— Exercise objective —
In the records below, find the line containing "Karte (755, 37)"; give it again exactly, along with every line that follows, and nothing else.

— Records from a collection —
━━━━━━
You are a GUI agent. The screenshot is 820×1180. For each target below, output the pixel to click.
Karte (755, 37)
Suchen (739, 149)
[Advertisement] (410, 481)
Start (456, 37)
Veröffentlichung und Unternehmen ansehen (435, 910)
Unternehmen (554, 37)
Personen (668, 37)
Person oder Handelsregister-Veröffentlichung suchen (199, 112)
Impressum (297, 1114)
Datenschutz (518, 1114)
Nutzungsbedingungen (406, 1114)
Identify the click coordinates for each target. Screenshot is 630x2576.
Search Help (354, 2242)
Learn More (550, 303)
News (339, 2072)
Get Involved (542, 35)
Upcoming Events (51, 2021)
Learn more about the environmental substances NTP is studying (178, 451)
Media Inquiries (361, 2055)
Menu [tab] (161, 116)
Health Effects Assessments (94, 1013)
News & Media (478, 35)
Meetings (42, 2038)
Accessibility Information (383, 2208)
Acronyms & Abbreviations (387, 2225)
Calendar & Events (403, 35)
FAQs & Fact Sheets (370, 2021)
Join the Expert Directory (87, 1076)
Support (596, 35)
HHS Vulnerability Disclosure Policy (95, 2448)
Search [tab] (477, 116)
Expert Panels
━━━━━━
— Solution to this problem —
Karte (755, 37)
Suchen (739, 149)
[Advertisement] (410, 481)
Start (456, 37)
Veröffentlichung und Unternehmen ansehen (435, 910)
Unternehmen (554, 37)
Personen (668, 37)
Person oder Handelsregister-Veröffentlichung suchen (199, 112)
Impressum (297, 1114)
Datenschutz (518, 1114)
Nutzungsbedingungen (406, 1114)
Identify the click coordinates for each target. Screenshot is 630x2576.
Search Help (354, 2242)
Learn More (550, 303)
News (339, 2072)
Get Involved (542, 35)
Upcoming Events (51, 2021)
Learn more about the environmental substances NTP is studying (178, 451)
Media Inquiries (361, 2055)
Menu [tab] (161, 116)
Health Effects Assessments (94, 1013)
News & Media (478, 35)
Meetings (42, 2038)
Accessibility Information (383, 2208)
Acronyms & Abbreviations (387, 2225)
Calendar & Events (403, 35)
FAQs & Fact Sheets (370, 2021)
Join the Expert Directory (87, 1076)
Support (596, 35)
HHS Vulnerability Disclosure Policy (95, 2448)
Search [tab] (477, 116)
Expert Panels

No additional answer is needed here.